Ларион раскрывает дверь и подталкивает Славу.
- Залезай, да поживей. Нам бы к вечеру из города выбраться надобно. – Слава не садится – падает на сиденье, и когда Ларион и сам усаживается напротив устало спрашивает:
- Куда мы едем?
Ларион оглядывает ее внимательным взглядом, словно решает говорить или нет. И видно не в пользу Славки то решение:
- Говорю же - за город, – отвечает.
- Хотя бы скажите: к кому едим-то… – бурчит Мирослава и, спохватившись, произносит - простите.
- Ох, девонька, ну не нужно оно сейчас. Ты поспи пока. Умаялась, поди, по городу полдня шастать… - он еще что-то говорит, но Мирослава, вдруг, понимает, что и правда устала. Ноги ломит, виски давят, и глаза слипаются… а тревожный звоночек внутри звучит тихо-тихо и кажется почти колыбельной.
«Не спи, Мирослава. Не спи…»
А карета трогается, унося Мирославу в новую жизнь. Ее размеренная езда тоже своего рода колыбельная.
Мстислав спит, и видится ему сон, где будущее еще не наступило. И, кажется, пожалуй, что не наступит никогда. Там он лишь слуга… нет, ни так – раб. Ведь у слуг есть права, они вольны в любой момент уйти, они в большей степени свободны, а жизнь Мстислава не принадлежит ему. Он привязан к этому двухэтажному дому, к его обитателям: молодой чете Любицких и двум их двойняшкам Ярко и Мире. Любицкие - люди неплохие, за верную службу звонкой монетой платят. Вот, только, деньги Мстислава интересуют мало. Он домой хочет. К мамке и двум братишкам Ждану и Бажену. К тихой и размеренной жизни: где все ясно и понятно, где можно барахтаться до синих губ в пруду, ловить лягушек, валяться в траве и гулять до поздней зори. Прогулок Мстиславу особенно не хватает. Он задыхается среди каменных стен. Лютичи по природе своей люди свободолюбивые. Но не объяснишь ведь - не поймут.
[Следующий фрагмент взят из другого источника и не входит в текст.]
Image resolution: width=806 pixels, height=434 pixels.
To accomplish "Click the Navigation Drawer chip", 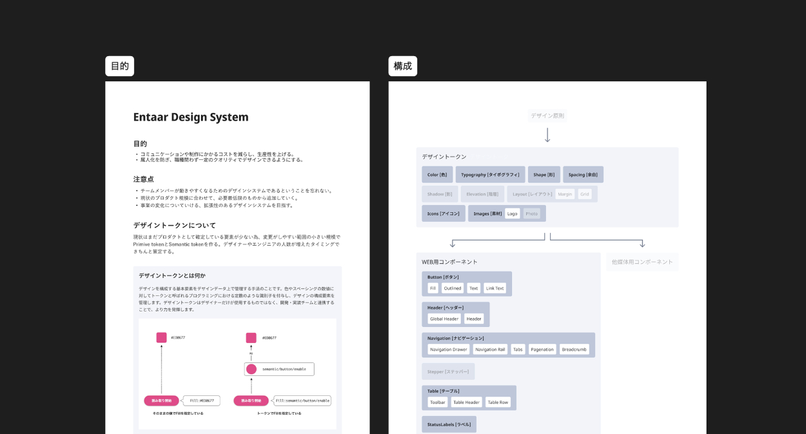I will (448, 350).
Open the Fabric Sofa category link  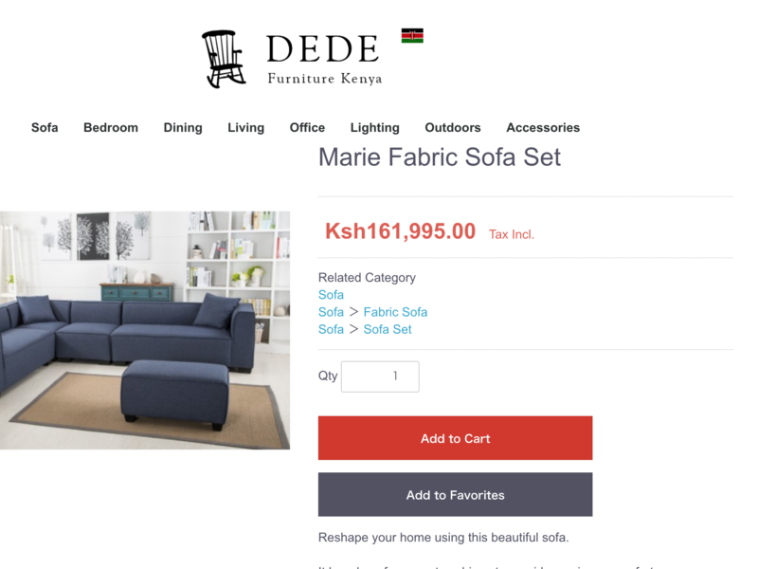tap(395, 312)
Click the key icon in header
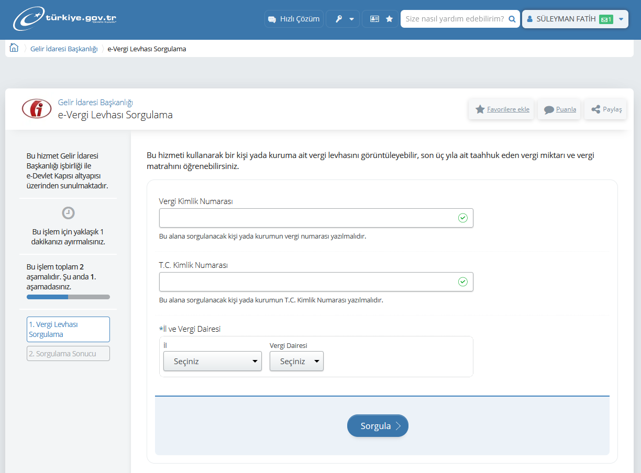This screenshot has width=641, height=473. click(338, 19)
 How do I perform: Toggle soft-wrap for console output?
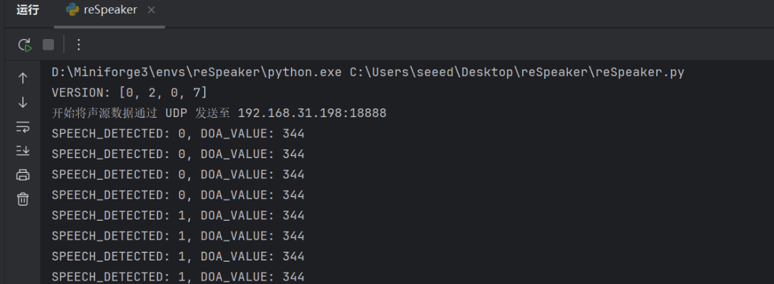23,127
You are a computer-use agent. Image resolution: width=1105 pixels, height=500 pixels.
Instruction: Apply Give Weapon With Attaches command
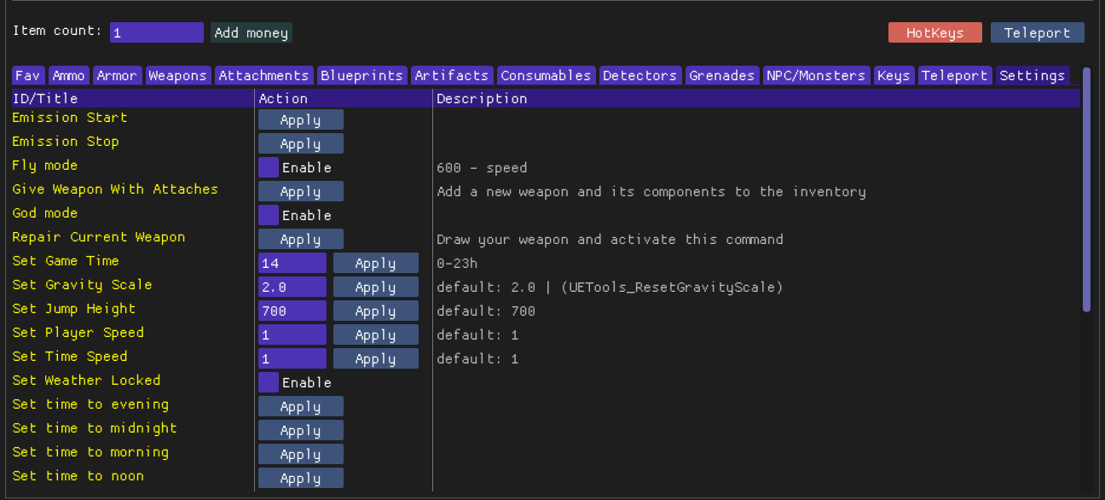[x=300, y=191]
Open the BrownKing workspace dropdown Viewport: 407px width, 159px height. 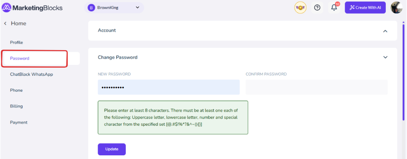coord(114,8)
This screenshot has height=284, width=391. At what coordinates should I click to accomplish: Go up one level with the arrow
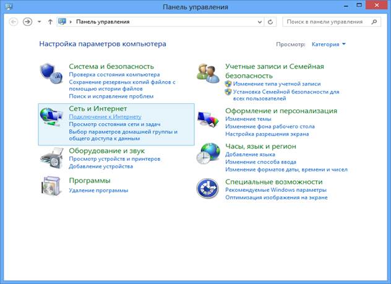click(50, 21)
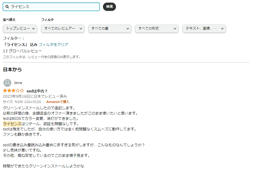Open the review titled ssdは中古？
Image resolution: width=255 pixels, height=170 pixels.
tap(37, 91)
Стива знает, пробовал. Потому и выбирается не в открытую, по ночам. Бродит по притихшему городу, ловит носом запахи, гоняет кошек или убегает сам от стаи растревоженных его появлением собак. Об отлучках Мстислава неизменно становится известно и с него «дерут три шкуры» за непослушание. Любицкие хоть люди и неплохие, но дюже строгие и свято следят, чтобы в их доме правилам следовали. А он, отлежавшись, все равно уходит. Потому что нет мочи противиться своей природе.
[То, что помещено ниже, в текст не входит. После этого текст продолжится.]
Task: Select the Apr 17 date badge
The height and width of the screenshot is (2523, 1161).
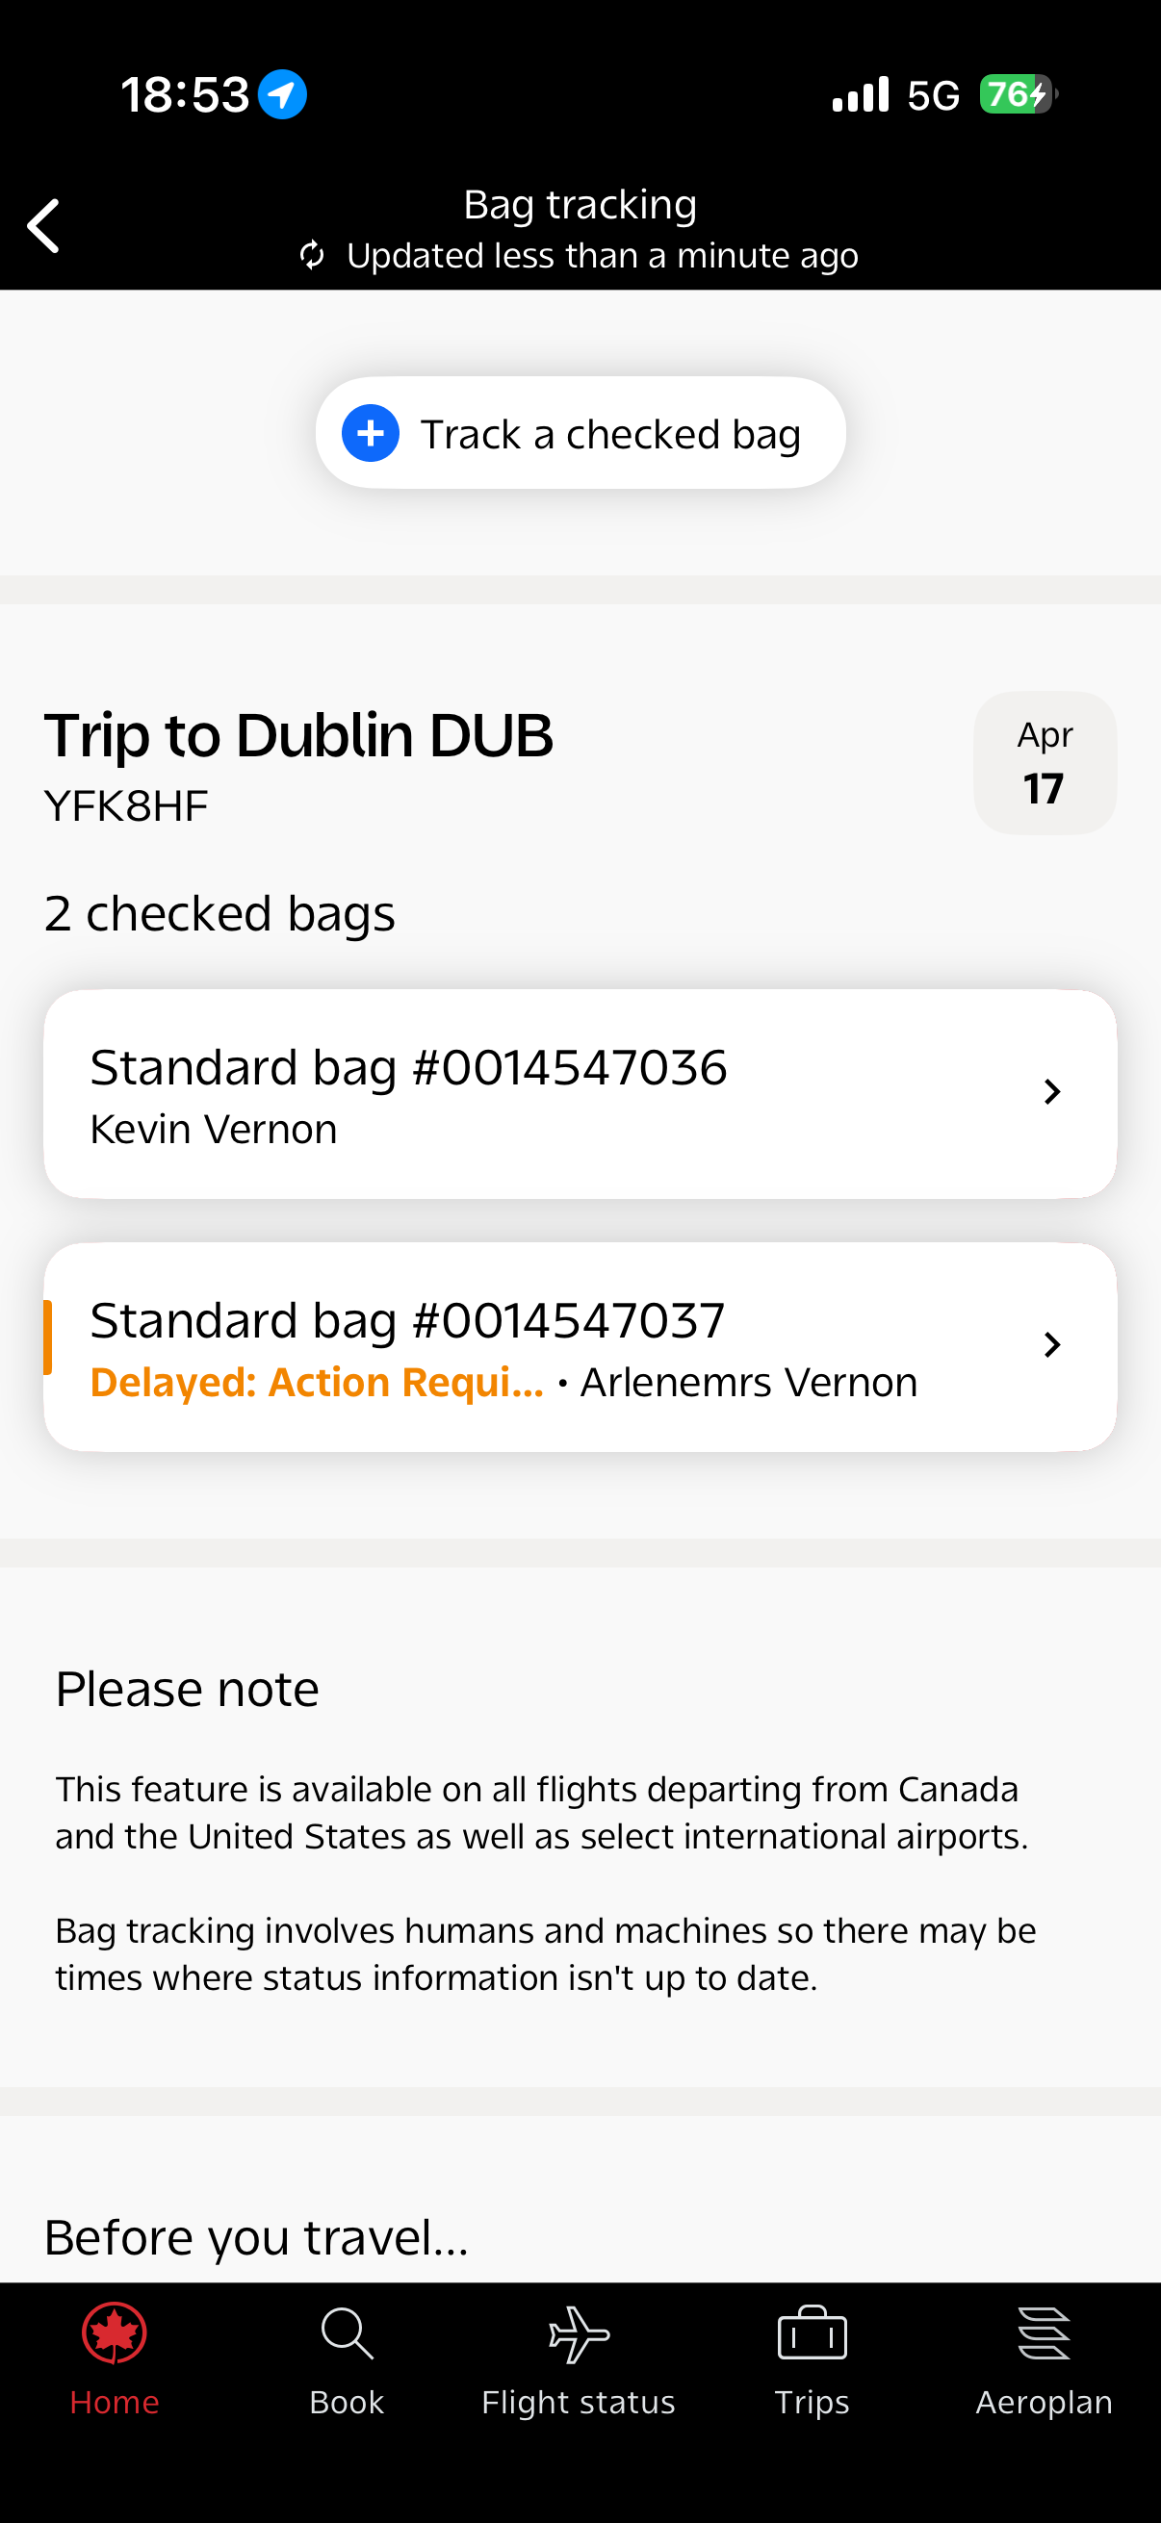Action: [x=1044, y=763]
Мстислав открывает глаза и долго смотрит в потолок. Темень – хоть глаз выколи. Первое время Стива пугался даже: просыпался вот так ночью и, все казалось, что ослеп. Да, отвык он от деревенской жизни, отвык… И привыкнуть, увы, уже не успеет. Завтра отъезд. Мамонька будет слезы лить и махать вслед платочком белым, а братцы бежать по пыльной дороге и кричать, чтобы возвращался поскорей. Да только чудится Мстиславу, что нескоро свидеться придется. Уж больно времена наступают неспокойные. И тягостно на душе от того. Стива предлагал их забрать с собой. Обещал заботиться, братцев обучить всему, но отказались. Все. Им не хотелось терять свободу. Мстислав не стал настаивать: кому как не ему было знать, как она дорога.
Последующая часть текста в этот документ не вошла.